Johannesburg face à une dette électrique colossale envers Eskom
La métropole sud‑africaine, cœur financier du pays et siège de la Bourse de Johannesburg, se retrouve au centre d’un conflit de paiement qui menace la stabilité de son approvisionnement en électricité. Selon les déclarations d’Eskom, la ville et sa filiale City Power devraient plus de 5,2 milliards de rands en arriérés, auxquels s’ajoute un paiement de 1,58 milliard de rands exigible le 5 juin.
Montants dus et échéances critiques
- Arriérés actuels : 5,2 milliards de ZAR (Eskom, communiqué du 28 mai 2024).
- Échéance immédiate : 1,58 milliard de ZAR à régler avant le 5 juin 2024.
- Menace de réduction ou de coupure d’alimentation sur certains points de livraison en gros si les paiements ne sont pas effectués.
Ces chiffres, bien que contestés par certaines parties, ont déjà été portés devant les tribunaux, ce qui a conduit le ministre de l’Électricité, Kgosientsho Ramokgopa, à proposer une vérification indépendante des factures afin de déterminer le montant réellement dû.
Intervention du ministre et appel à la vérification indépendante
Le ministre Ramokgopa tiendra mardi une réunion de crise avec les représentants d’Eskom et de City Power. Lors d’une déclaration précédente, il a indiqué :
« Eskom travaille avec la ville de Johannesburg et City Power depuis plus de deux ans pour aider le métro à respecter ses obligations de paiement. »

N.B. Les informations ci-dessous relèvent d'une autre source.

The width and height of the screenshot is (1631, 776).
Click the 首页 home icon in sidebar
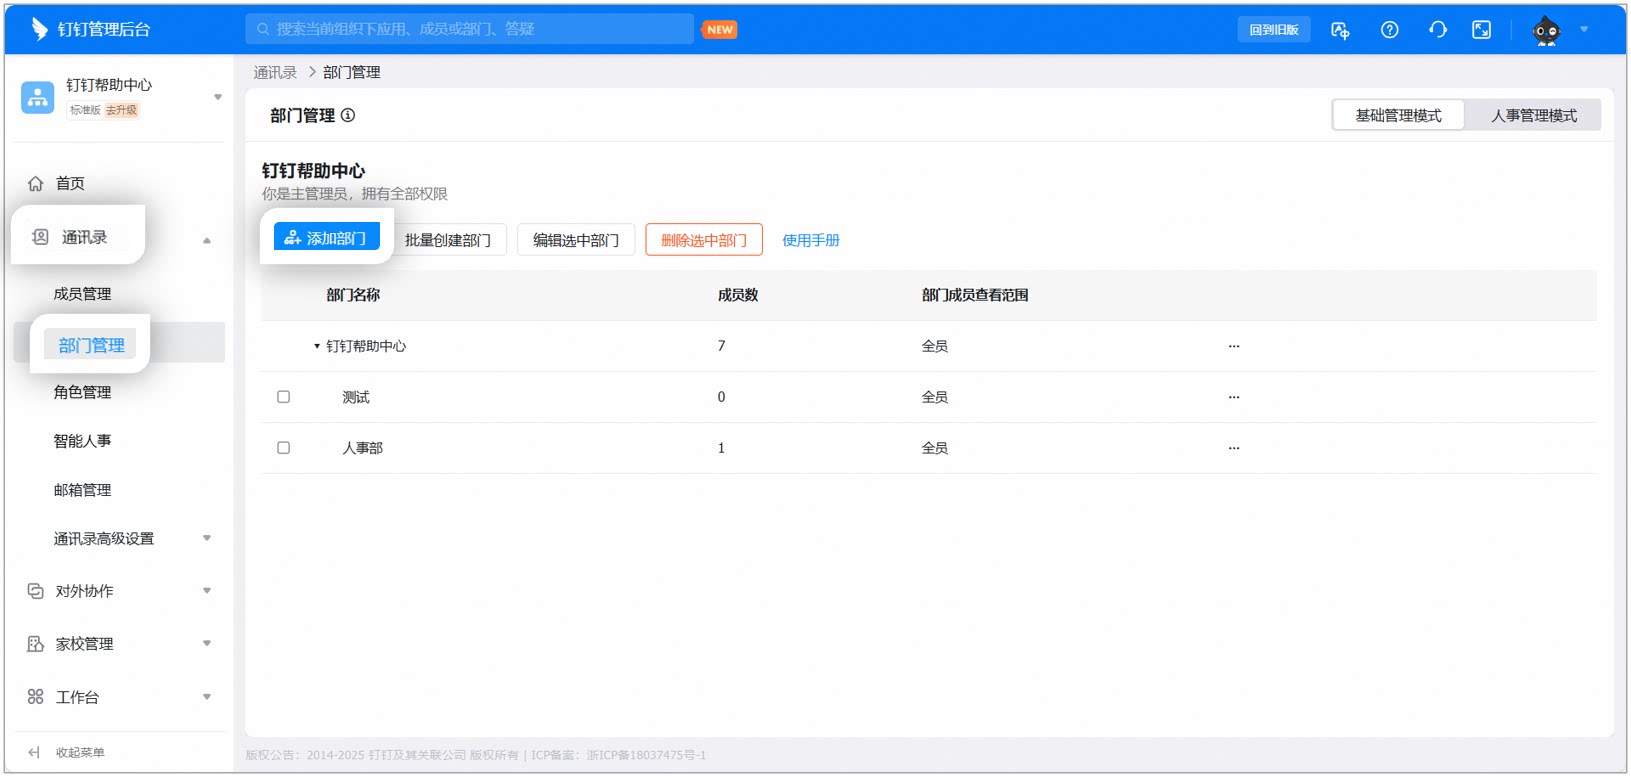36,183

Il souhaite désormais qu’un organisme neutre examine les données de facturation pour mettre fin aux désaccords sur le montant de la dette.
Pression de la société civile : Public Interest SA fixe un ultimatum
Le groupe de la société civile Public Interest SA a adressé à la municipalité un délai de quatorze jours pour élaborer un plan de redressement financier. À défaut, l’organisation menace de saisir un tribunal compétent pour obtenir réparation.
Parmi ses exigences, Public Interest SA demande que la ville :
- Précise le montant exact dû à Eskom ainsi qu’aux autres créanciers.
- Détaille les modalités de remboursement de la dette.
- Explique comment elle protégera les recettes provenant de la vente d’électricité.
- Renforce les contrôles financiers et sanctionne les responsables de dépenses jugées inutilement élevées ou de fautes professionnelles.
Le président de l’organisation, Tebogo Khaas, a prévenu que les seuls pourparlers ne suffiront pas à résoudre la crise et que des mesures concrètes sont indispensables.
Réaction de la municipalité et de City Power
Le maire de Johannesburg, Dada Morero, a affirmé que la ville ne chercherait pas à affronter Eskom, mais qu’elle collaborerait avec le ministre Ramokgopa et l’Association des gouvernements locaux d’Afrique du Sud (SALGA) pour sortir de l’impasse.
City Power, de son côté, a déjà lancé une stratégie de redressement visant à améliorer son efficacité opérationnelle et sa situation financière. Toutefois, les détails de ce plan n’ont pas encore été rendus publics.
Conséquences pour l’approvisionnement électrique et l’économie locale
La perspective de coupures ou de réductions d’alimentation inquiète les entreprises et les ménages de Johannesburg, déjà habitués à investir dans des générateurs, des systèmes solaires et des solutions de secours en raison des années de coupures de courant.
En tant que centre névralgique du secteur bancaire, minier et de la Bourse de Johannesburg, toute instabilité de l’électricité pourrait avoir des répercussions nationales, affectant la confiance des investisseurs et la compétitivité de l’économie sud‑africaine.
Perspectives et appels à la réforme financière
Les observateurs soulignent que la résolution de ce différend passe par une transparence accrue sur les comptes de la ville et de City Power, ainsi que par la mise en place de mécanismes de suivi rigoureux des dépenses publiques. Une vérification indépendante des factures, telle que souhaitée par le ministre Ramokgopa, pourrait constituer un premier pas vers la rétablissement de la confiance entre les parties.
En attendant, les acteurs du secteur énergétique et les représentants de la société civile continuent de surveiller l’évolution de la situation, prêts à intervenir afin d’éviter que la crise de la dette électrique ne se transforme en une pénurie prolongée qui mettrait en péril le quotidien de millions de Johannesburgers.